◆ AIM OF THE TASK: Everything in the records must be copied exactly, apart from the pictures.

◆ EXERCISE MATERIAL:
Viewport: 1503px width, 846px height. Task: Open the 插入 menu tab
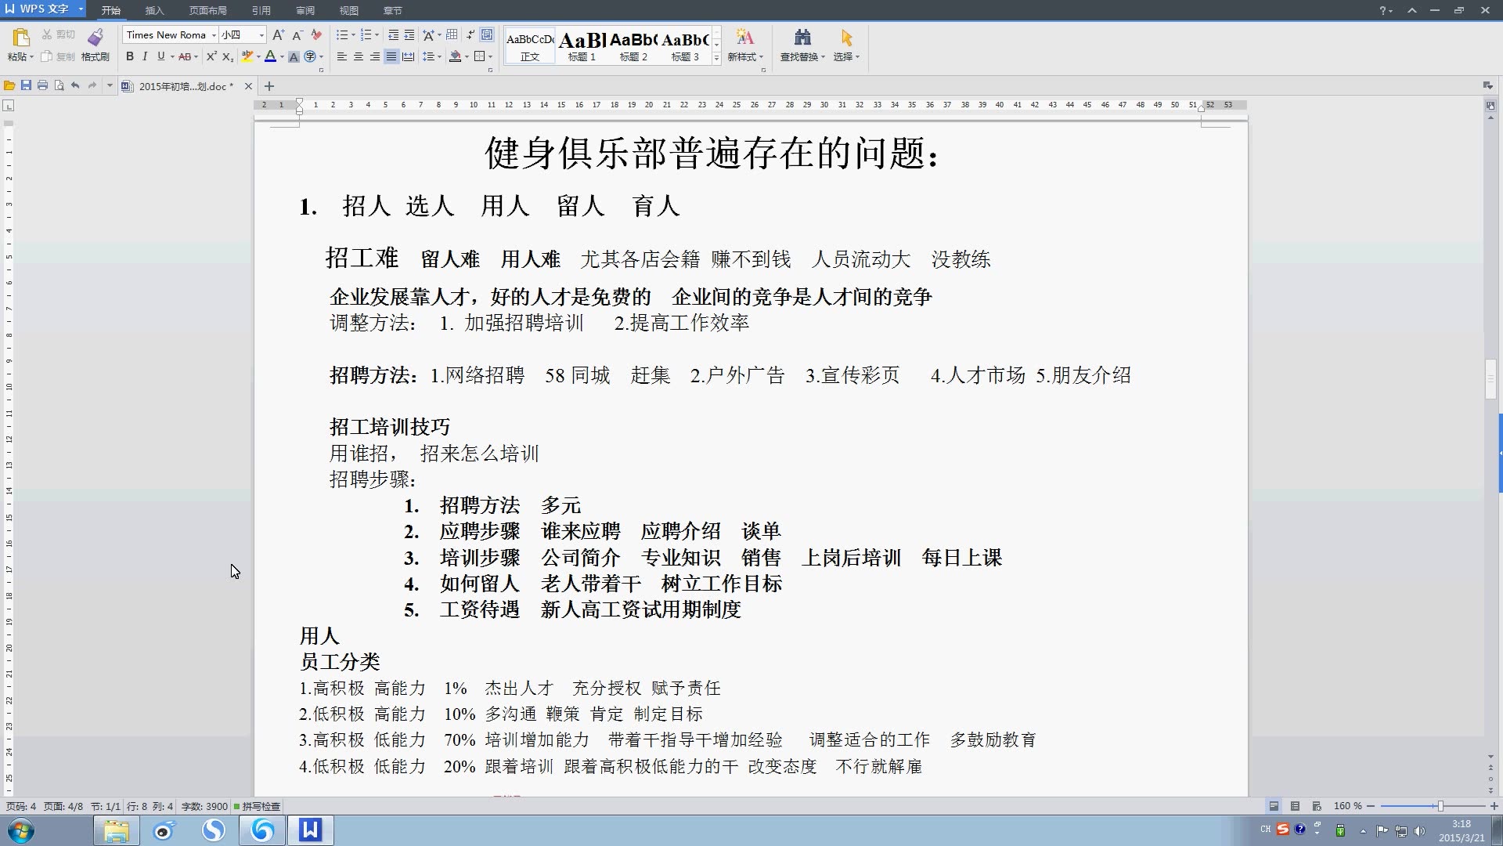pos(153,10)
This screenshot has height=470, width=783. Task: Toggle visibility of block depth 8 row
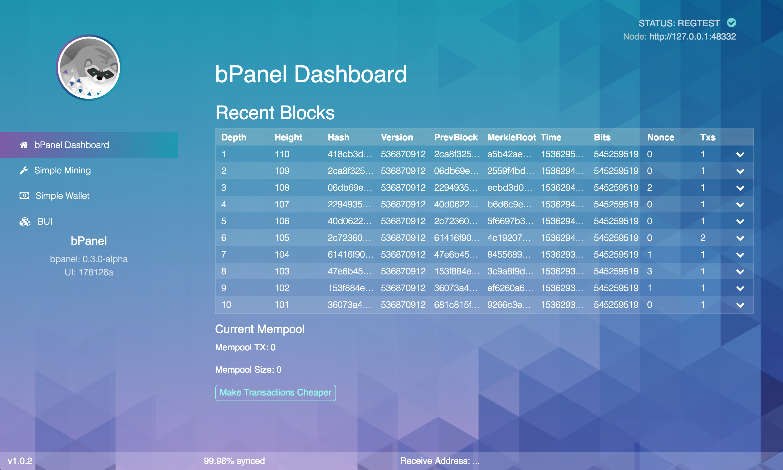point(740,271)
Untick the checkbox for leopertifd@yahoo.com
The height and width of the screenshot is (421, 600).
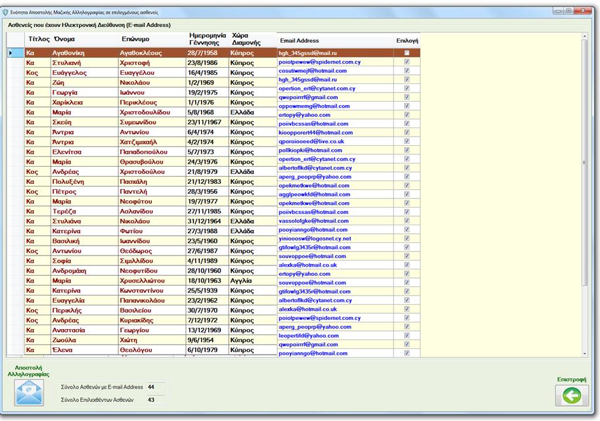[x=407, y=336]
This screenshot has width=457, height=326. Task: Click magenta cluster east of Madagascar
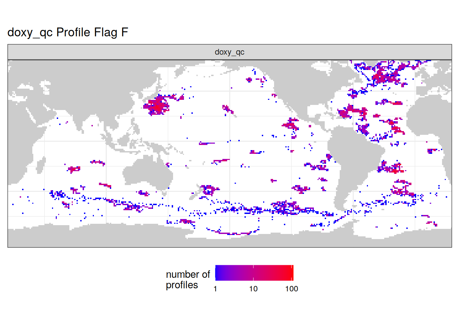73,169
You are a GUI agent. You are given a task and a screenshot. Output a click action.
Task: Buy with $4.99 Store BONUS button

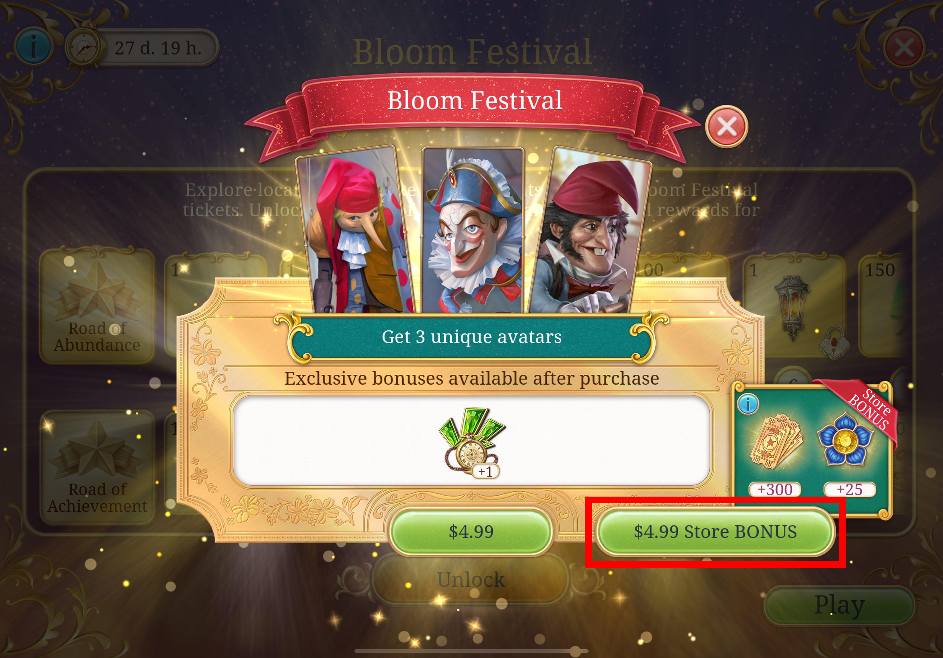click(x=715, y=532)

◆ TASK RESPONSE:
Viewport: 1503px width, 846px height. Task: Open the 插入 menu tab
pos(153,10)
This screenshot has height=470, width=783. Task: Toggle visibility of block depth 8 row
point(740,271)
Untick the checkbox for leopertifd@yahoo.com
The height and width of the screenshot is (421, 600).
[x=407, y=336]
This screenshot has width=457, height=326. Task: Click magenta cluster east of Madagascar
73,169
You are a GUI agent. You are given a task and a screenshot. Output a click action.
Task: Buy with $4.99 Store BONUS button

click(x=715, y=532)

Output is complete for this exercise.